Sa suggestion a piqué les partisans. Gros débat. Mais le jour du match, une majorité de spectateurs a répondu positivement à l’appel. Ce soir-là, Turner a mis fin à une léthargie de 12 présences sans coup sûr. Le lendemain, il a frappé un circuit. Dans les huit dernières semaines de la saison, il a frappé pour ,337, avec 16 circuits. Ses succès se sont poursuivis en séries, avec une moyenne de ,347.

L’ovation l’a recrinqué.

« Si j’ai commencé à mieux jouer, c’est grâce à vous et au public », a reconnu Turner en entrevue avec Fritz. « Lorsque les joueurs voient un de leurs coéquipiers en difficulté ou se faire huer, ils le ressentent », a expliqué l’entraîneur-chef Rob Thompson à la même antenne.

Quand cette ovation s’est produite, cela a donné de l’énergie à tout le monde, y compris à Trea. Tout le monde s’est bien senti, et Trea a répondu présent.

Rob Thompson, entraîneur-chef des Phillies de Philadelphie

« Il avait besoin de se sentir à l’aise. De se sentir le bienvenu, a ajouté son coéquipier Nick Castellanos. Je sais comment il se sentait. Et cette ovation, c’était la façon des fans de dire : “Nous sommes derrière vous.” »

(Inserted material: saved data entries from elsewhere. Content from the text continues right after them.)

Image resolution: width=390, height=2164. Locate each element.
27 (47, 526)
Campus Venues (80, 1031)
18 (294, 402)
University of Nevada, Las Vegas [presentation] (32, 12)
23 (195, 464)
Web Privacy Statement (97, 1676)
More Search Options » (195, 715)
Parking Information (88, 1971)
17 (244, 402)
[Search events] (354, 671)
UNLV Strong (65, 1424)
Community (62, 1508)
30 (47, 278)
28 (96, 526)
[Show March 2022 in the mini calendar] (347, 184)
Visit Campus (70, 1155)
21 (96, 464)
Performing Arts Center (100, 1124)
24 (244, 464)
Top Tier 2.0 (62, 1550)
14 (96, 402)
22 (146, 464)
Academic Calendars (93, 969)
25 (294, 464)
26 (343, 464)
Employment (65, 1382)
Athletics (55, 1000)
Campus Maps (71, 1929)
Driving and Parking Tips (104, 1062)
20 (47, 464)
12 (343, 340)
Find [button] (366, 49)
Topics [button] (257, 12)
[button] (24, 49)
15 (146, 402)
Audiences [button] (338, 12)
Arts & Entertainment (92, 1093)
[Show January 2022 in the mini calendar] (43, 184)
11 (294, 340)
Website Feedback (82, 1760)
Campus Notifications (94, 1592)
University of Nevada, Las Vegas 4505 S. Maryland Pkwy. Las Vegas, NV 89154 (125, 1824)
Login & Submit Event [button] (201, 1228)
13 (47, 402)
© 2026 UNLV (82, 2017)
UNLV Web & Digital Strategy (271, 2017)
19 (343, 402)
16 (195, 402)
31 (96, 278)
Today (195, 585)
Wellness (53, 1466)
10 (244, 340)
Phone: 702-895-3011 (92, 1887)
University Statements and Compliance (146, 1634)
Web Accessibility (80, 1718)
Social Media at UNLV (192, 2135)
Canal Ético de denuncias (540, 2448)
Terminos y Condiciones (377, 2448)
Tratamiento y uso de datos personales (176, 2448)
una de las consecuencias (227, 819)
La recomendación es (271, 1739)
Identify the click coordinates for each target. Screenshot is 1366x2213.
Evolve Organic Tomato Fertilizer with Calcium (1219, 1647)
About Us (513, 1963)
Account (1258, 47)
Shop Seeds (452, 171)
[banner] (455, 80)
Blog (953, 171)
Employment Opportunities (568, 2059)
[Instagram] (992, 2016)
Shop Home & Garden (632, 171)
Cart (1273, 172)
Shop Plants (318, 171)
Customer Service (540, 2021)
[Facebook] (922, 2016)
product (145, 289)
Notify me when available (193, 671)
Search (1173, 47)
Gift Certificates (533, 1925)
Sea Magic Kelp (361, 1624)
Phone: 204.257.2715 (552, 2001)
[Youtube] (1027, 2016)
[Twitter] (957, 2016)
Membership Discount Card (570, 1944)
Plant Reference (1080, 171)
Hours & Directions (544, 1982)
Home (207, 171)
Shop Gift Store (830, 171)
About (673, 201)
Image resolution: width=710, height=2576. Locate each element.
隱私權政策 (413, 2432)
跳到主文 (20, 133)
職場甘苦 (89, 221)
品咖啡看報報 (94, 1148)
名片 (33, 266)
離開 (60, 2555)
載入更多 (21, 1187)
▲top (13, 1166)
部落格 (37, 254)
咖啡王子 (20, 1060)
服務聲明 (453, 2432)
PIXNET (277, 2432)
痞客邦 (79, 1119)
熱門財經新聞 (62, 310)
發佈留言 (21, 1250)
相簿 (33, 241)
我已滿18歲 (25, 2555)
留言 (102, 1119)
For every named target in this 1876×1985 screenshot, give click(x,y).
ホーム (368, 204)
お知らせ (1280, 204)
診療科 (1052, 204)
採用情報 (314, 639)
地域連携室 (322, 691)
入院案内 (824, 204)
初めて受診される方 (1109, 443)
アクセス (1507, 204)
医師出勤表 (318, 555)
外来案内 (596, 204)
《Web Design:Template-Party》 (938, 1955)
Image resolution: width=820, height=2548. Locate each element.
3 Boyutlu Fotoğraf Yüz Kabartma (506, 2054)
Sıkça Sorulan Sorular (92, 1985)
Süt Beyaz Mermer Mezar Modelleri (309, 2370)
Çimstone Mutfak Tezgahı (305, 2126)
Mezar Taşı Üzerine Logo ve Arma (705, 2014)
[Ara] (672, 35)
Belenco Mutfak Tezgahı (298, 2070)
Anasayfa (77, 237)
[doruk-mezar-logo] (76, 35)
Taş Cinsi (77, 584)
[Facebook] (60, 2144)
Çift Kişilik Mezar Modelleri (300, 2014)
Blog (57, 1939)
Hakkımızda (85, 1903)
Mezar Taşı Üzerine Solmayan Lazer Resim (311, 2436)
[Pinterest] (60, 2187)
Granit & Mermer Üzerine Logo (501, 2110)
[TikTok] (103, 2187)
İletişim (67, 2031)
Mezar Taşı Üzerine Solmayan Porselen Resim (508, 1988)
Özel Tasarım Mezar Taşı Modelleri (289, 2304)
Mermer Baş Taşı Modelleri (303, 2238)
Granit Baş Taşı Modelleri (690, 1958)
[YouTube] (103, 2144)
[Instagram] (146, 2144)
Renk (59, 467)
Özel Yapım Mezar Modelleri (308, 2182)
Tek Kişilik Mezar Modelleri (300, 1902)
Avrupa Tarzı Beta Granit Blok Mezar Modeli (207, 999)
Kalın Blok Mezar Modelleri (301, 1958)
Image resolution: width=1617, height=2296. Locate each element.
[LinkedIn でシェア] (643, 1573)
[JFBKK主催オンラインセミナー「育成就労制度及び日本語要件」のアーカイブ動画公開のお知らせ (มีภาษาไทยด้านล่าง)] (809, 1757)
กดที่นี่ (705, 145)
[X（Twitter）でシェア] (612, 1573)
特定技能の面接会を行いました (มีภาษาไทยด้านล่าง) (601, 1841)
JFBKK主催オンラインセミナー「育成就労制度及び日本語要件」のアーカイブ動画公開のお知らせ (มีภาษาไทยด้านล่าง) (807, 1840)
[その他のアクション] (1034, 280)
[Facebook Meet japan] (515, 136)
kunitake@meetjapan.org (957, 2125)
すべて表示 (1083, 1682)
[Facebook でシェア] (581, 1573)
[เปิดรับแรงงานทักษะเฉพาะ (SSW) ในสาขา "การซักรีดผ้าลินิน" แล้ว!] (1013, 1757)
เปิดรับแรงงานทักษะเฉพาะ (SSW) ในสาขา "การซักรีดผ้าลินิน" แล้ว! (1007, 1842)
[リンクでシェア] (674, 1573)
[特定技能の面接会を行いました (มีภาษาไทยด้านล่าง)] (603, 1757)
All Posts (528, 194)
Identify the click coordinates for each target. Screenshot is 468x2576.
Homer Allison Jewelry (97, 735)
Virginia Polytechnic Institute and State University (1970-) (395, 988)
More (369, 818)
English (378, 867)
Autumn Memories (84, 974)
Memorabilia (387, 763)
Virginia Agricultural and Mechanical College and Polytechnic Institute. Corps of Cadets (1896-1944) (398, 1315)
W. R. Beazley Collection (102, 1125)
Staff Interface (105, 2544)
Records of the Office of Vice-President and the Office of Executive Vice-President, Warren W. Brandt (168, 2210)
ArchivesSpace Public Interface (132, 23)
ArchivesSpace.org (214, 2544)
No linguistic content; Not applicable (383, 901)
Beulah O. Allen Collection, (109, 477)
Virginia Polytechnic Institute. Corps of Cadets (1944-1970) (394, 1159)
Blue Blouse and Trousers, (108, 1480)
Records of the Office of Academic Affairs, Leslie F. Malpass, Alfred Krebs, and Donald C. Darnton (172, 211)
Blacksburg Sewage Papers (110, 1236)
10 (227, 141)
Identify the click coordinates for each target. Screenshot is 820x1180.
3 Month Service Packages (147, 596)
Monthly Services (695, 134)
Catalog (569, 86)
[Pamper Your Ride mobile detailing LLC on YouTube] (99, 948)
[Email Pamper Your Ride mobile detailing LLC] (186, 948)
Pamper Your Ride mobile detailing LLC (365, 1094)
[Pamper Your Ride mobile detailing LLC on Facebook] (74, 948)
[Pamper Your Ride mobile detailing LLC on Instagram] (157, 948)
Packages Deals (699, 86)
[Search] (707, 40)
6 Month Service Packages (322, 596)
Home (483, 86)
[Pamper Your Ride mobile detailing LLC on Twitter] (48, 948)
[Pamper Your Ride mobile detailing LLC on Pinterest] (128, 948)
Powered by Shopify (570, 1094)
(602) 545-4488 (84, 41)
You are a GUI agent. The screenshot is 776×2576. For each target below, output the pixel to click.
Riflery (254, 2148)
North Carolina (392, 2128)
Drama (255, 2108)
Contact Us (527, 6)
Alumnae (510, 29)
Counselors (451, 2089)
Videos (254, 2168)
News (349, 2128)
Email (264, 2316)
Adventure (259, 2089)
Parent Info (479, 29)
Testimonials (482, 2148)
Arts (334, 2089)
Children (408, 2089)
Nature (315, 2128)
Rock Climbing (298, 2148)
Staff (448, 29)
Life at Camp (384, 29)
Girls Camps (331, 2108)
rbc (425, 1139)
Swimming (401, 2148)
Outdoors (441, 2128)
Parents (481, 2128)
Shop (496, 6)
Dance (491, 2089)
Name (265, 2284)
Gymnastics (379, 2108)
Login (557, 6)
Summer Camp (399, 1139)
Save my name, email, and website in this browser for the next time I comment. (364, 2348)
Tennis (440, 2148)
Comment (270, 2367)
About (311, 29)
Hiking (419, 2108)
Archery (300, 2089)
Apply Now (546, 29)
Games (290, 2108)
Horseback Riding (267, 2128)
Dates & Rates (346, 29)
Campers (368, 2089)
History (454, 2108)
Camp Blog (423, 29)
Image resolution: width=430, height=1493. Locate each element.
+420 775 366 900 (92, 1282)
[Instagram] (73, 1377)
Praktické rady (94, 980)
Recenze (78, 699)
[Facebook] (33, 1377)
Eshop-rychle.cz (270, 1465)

Je comprends tout à fait les partisans du CF Montréal d’être frustrés envers la direction du club pour le manque d’investissements dans l’effectif. Vous l’avez dit, écrit, crié, chanté et répété tout au long du dernier mois. Vous avez même gardé le silence pendant la première demie contre Hamilton. Résultat ? Les joueurs sont sortis aussi plates qu’une bouteille d’eau Badoit oubliée sur le comptoir pendant une semaine.

Les partisans ne peuvent peut-être pas tacler l’adversaire ni compter des buts. Mais dans un stade, leur comportement peut faire la différence. Ne vous demandez donc pas ce que le club peut faire pour vous. Ces temps-ci, la réponse, c’est : pas grand-chose. Demandez-vous plutôt ce que vous pouvez faire pour lui.